* **Text section**

▬▬▬

These stories are not told chronologically. A story about an early marriage may appear early in the book and then again near the end. This technique mirrors the way in which our minds often wander in and out of past and present.
Alonso is a well-established poet and this comes through in her stories. The wonderful attention to detail as, for example, in her depiction of a newlywed couple (Leah and Sam) sailing on the Chesapeake: “…watching Sam adjust the spinnaker while she tosses peanut shells overboard. They had nothing to say to each other, their silence not about the beauty of the waves, but about emotional numbness.” I felt like I was watching the beginning of a movie with growing trepidation.
The denouement to this ill-fated marriage finally arrives in the story Fog – a gripping vignette rich with metaphor. Sam – arrogant and foolhardy – has insisted on a sailing trip despite oncoming fog. The couple sets out in their small sailboat with no auxiliary motor. As the sails are “luffing and flapping in the erratic wind” Sam himself remains unflappable as Leah fumes and regrets not only this voyage but the marriage, and reminisces, ruefully, about a former boyfriend whom she had dumped to marry Sam. The growing fog which turns out to be the worst in a century is an obvious metaphor for the growing muddle of their relationship.

▬▬▬

Translate this sentence from the review into Spanish: "This technique mirrors the way in which our minds often wander in and out of past and present."

* **Records shown**

▬▬▬

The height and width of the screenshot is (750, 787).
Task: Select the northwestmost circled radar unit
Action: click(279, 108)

▬▬▬

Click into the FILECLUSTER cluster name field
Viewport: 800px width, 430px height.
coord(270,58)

▬▬▬

* **Expected output**
Esta técnica refleja la manera en que nuestra mente a menudo entra y sale del pasado y del presente.